Reproduce word for word the portion of the text below on dilution versus degradation that lies between "Dilution versus degradation" and "is effectively gone.", inclusive.
## BEGIN TEXT PASSAGE
Dilution versus degradation
Environmental chemists deal with the fate of such chemicals in the environment. They address important questions such as the rates of pollutant transformation and the identity of the resulting breakdown products. However, assessing transformation processes in complex environments is a challenging task. Pollutant concentrations not only decrease due to degradation but also due to dilution or adsorption to the solid matrix. Such an apparent disappearance of a pollutant from at given system might be mistaken for transformation and, additionally, make it very difficult to quantify how much of the contamination is effectively gone.
In an feature article in the focus issue on “Stable Isotopes” of the journal “Environmental Science & Technology”, Thomas Hofstetter, René Schwarzenbach and Ruben Kretzschmar from the Institute of Biogeochemistry and Pollutant Dynamics and Stefano Bernasconi from the Geological Institute summarize the potential of compound-specific isotope analysis as a tool for the identification of contaminant sources and for assessing reactions of organic chemicals in the environment. In additional 16 research papers, a broad variety of authors present the current state of the art in this area.
## END TEXT PASSAGE
## BEGIN GIVEN DATA
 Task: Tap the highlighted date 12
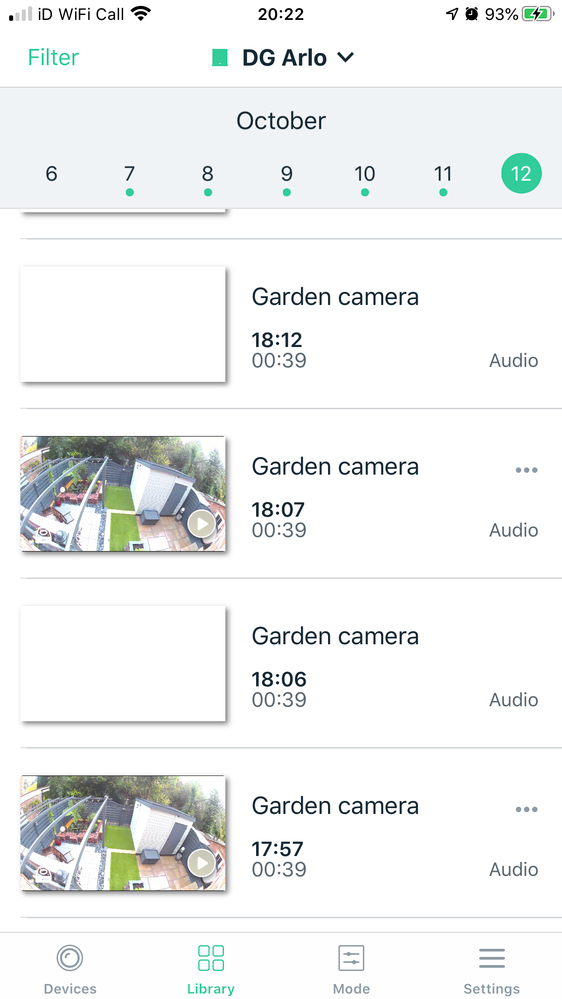(521, 173)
## END GIVEN DATA
— EXERCISE RESPONSE —
Dilution versus degradation
Environmental chemists deal with the fate of such chemicals in the environment. They address important questions such as the rates of pollutant transformation and the identity of the resulting breakdown products. However, assessing transformation processes in complex environments is a challenging task. Pollutant concentrations not only decrease due to degradation but also due to dilution or adsorption to the solid matrix. Such an apparent disappearance of a pollutant from at given system might be mistaken for transformation and, additionally, make it very difficult to quantify how much of the contamination is effectively gone.